● **ABOUT THIS TASK**
The output must consist only of the lines from the one with "Click the Spindle CW F5 button" through the end of the listing, restated exactly and free of pictures.

● **LISTED ENTRIES**
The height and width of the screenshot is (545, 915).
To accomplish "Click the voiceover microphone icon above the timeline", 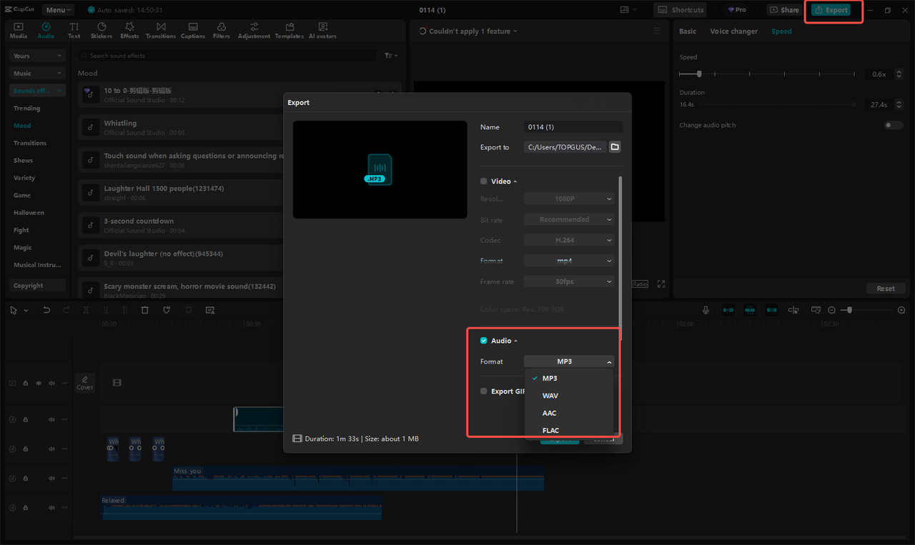I will (706, 309).
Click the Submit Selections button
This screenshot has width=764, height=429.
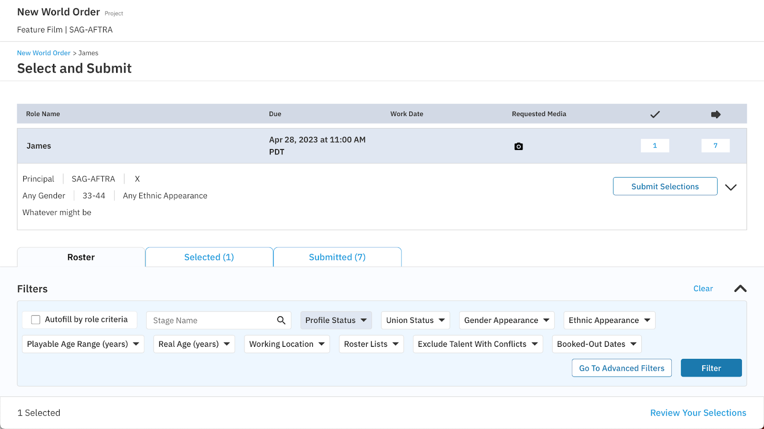pyautogui.click(x=665, y=186)
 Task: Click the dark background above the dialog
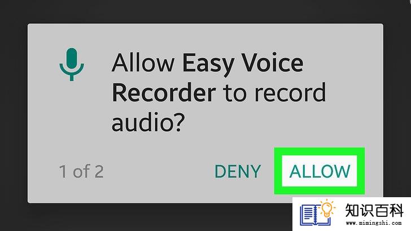coord(206,11)
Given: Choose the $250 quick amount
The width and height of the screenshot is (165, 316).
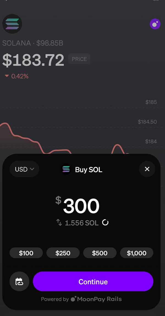Looking at the screenshot, I should point(63,253).
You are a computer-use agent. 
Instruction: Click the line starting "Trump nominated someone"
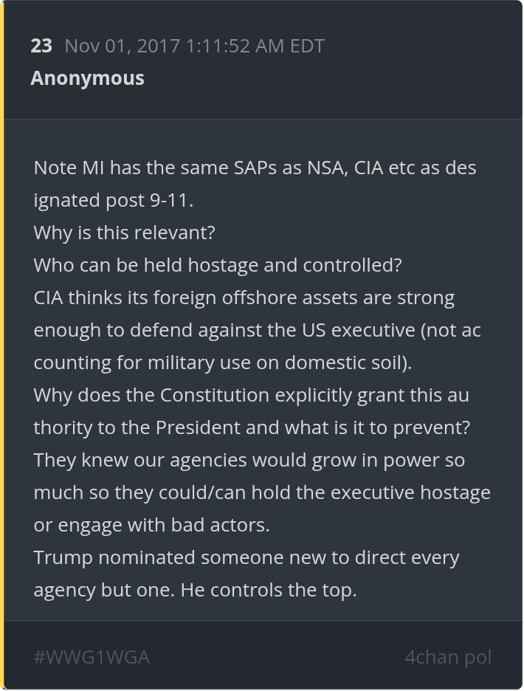pos(247,557)

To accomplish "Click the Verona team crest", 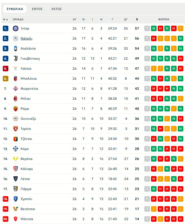I will tap(15, 159).
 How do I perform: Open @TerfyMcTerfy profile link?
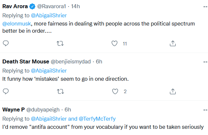[97, 119]
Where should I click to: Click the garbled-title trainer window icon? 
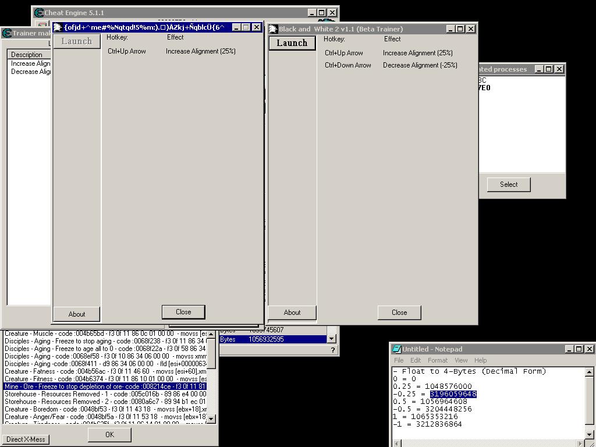click(58, 27)
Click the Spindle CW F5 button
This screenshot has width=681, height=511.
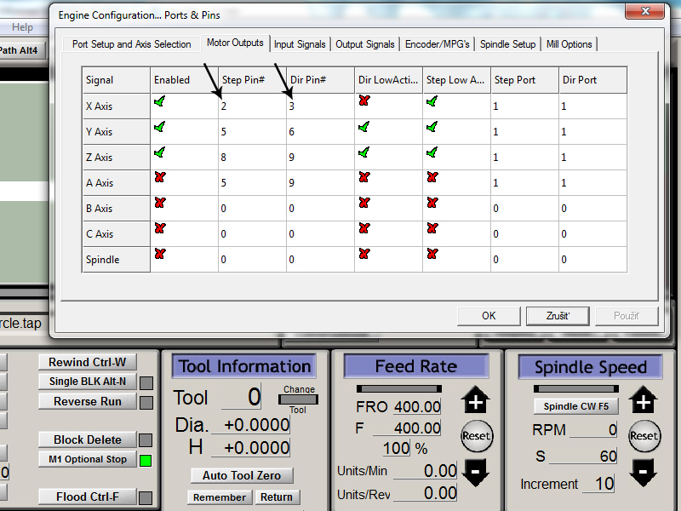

● **OUTPUT**
Click the Spindle CW F5 button
This screenshot has width=681, height=511.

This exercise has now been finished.